Gene therapy for inborn errors of immunity: past, present and future

• Published in: Nature reviews. Immunology Vol. 23; no. 6; pp. 397 - 408
• Main Author: Fischer, Alain
• Format: Journal Article
• Language: English
• Published: London Nature Publishing Group UK 01.06.2023; Nature Publishing Group
• Subjects: 631/250/2152; 692/699/249/1570; Autoimmunity; Biomedical and Life Sciences; Biomedicine; Chronic granulomatous disease; Gene therapy; Genetic Therapy; Hematopoietic Stem Cell Transplantation; Hematopoietic Stem Cells; Humans; Immune system; Immunity; Immunologic Deficiency Syndromes; Immunology; Lymphocytes T; Perspective; Progenitor cells; Severe combined immunodeficiency; Severe Combined Immunodeficiency - genetics; Severe Combined Immunodeficiency - metabolism; Severe Combined Immunodeficiency - therapy; Stem cell transplantation; Stem cells; Wiskott-Aldrich syndrome; Wiskott-Aldrich Syndrome - genetics; Wiskott-Aldrich Syndrome - therapy
• ISSN: 1474-1733; 1474-1741
• DOI: 10.1038/s41577-022-00800-6

Inborn errors of immunity (IEI) are diseases caused by genetic mutations that affect the immune system’s ability to fight pathogens, cope with the microbiota or regulate autoimmunity and inflammation.

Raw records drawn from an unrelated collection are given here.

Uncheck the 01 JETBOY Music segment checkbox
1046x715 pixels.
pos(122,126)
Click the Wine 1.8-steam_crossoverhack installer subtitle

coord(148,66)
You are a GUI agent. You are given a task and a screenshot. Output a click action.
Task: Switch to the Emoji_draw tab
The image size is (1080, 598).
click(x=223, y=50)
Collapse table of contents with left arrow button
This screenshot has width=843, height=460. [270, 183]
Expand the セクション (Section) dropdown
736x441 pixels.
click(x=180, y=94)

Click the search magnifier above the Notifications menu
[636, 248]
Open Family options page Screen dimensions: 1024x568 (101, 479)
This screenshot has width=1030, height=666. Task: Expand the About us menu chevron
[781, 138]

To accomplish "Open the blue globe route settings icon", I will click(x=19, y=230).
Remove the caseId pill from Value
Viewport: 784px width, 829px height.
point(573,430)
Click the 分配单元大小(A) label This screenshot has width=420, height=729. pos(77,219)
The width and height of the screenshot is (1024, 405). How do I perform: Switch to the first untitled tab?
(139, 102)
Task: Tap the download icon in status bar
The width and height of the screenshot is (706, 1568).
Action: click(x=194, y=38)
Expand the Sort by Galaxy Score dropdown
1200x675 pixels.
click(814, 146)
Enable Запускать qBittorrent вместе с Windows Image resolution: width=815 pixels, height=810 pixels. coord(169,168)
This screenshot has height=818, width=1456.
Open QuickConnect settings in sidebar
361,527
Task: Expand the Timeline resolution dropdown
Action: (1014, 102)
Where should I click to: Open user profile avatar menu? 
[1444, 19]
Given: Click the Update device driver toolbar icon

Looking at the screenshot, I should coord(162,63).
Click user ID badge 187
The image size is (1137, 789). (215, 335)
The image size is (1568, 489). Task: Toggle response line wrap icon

More than 500 IEI have been described and many are life-threatening and require curative therapy. Allogeneic haematopoietic stem cell transplantation is an increasingly effective curative strategy, and autologous transplantation of gene-modified haematopoietic stem and progenitor cells is also a treatment option. Gene therapy was first successfully used to restore T cell development in patients with severe combined immunodeficiency, with ex vivo engineered gammaretroviral vectors enabling the sustained correction of T cell immunodeficiency more than 20 years later. The generation of safer and more potent vectors has increased the efficacy and application of this therapy to other IEI, such as Wiskott–Aldrich syndrome and chronic granulomatous disease. Nevertheless, gene therapy based on gene addition has some limitations, the greatest of which is the lack of a physiological gene expression control. This Perspective summarizes the journey of the past 25 years that has led to the successful use of gene therapy for IEI and discusses the next steps for the field. In this Perspective, Alain Fischer reflects on the development of gene therapy for patients with inborn errors of immunity. He discusses the challenges the field has faced as well as the progress seen in the past 25 years.